🇲🇽 Mexico · Family: El Burrito · Region: New Mexico
Christmas style is a finish, not a filling: a burrito sauced with red chile on one half and green chile on the other, the term "Christmas" referring simply to the two colors served together. This is a New Mexico convention, and what defines the build is the deliberate refusal to choose between the region's two foundational sauces. Red chile, made from dried, ripened pods, is deep, earthy, and slightly sweet; green chile, made from roasted fresh pods, is brighter, sharper, and more vegetal. Plating both over one burrito is not decoration, it is a structural decision that gives every plate two distinct flavor zones and a contrast that a single sauce cannot provide. The two halves depend on each other to make the point: the red anchors and rounds, the green lifts and cuts, and eating across the divide is the entire experience the format is built to deliver.
Done well, this is mostly about the sauces and the discipline of the line between them. Both chiles should be real cooked sauces, the red built from rehydrated dried pods simmered into a smooth, brick-toned gravy, the green built from roasted, peeled fresh chiles cooked down with their own char and heat intact, each seasoned to stand on its own rather than leaning on the other. The burrito underneath has to be sturdy, a tight flour-tortilla parcel that will not dissolve under two ladles of sauce, since this is a knife-and-fork plate and the wrap is a vessel as much as a wrapper. A good kitchen pours the two sauces cleanly so each half keeps its identity and its color, often with cheese melted over the top to bridge them. A sloppy version uses thin, underseasoned chile or lets the two bleed into a muddy single pool, erasing the contrast that is the whole reason to order it; a clean one keeps a visible seam and two genuinely different bites.

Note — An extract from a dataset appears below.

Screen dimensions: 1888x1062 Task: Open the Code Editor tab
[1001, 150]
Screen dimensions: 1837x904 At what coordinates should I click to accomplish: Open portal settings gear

The variations are about what is under the sauce and how the chiles are tuned. The filling can be beef, carne adovada, beans, or a breakfast build with egg and potato, while the heat level of each chile is dialed independently, a mild red against a fierce green or the reverse. Choose only one sauce and the dish reverts to a straightforward red or green chile burrito, each of which deserves its own article rather than being crowded in here. Apply the same red-and-green split to a plate of enchiladas or huevos and it becomes a different dish entirely that deserves its own article rather than being crowded in here. Build the burrito on the assembly-line model with the split sauce added at the end and you are closer to a counter-style burrito, which deserves its own article rather than being crowded in here.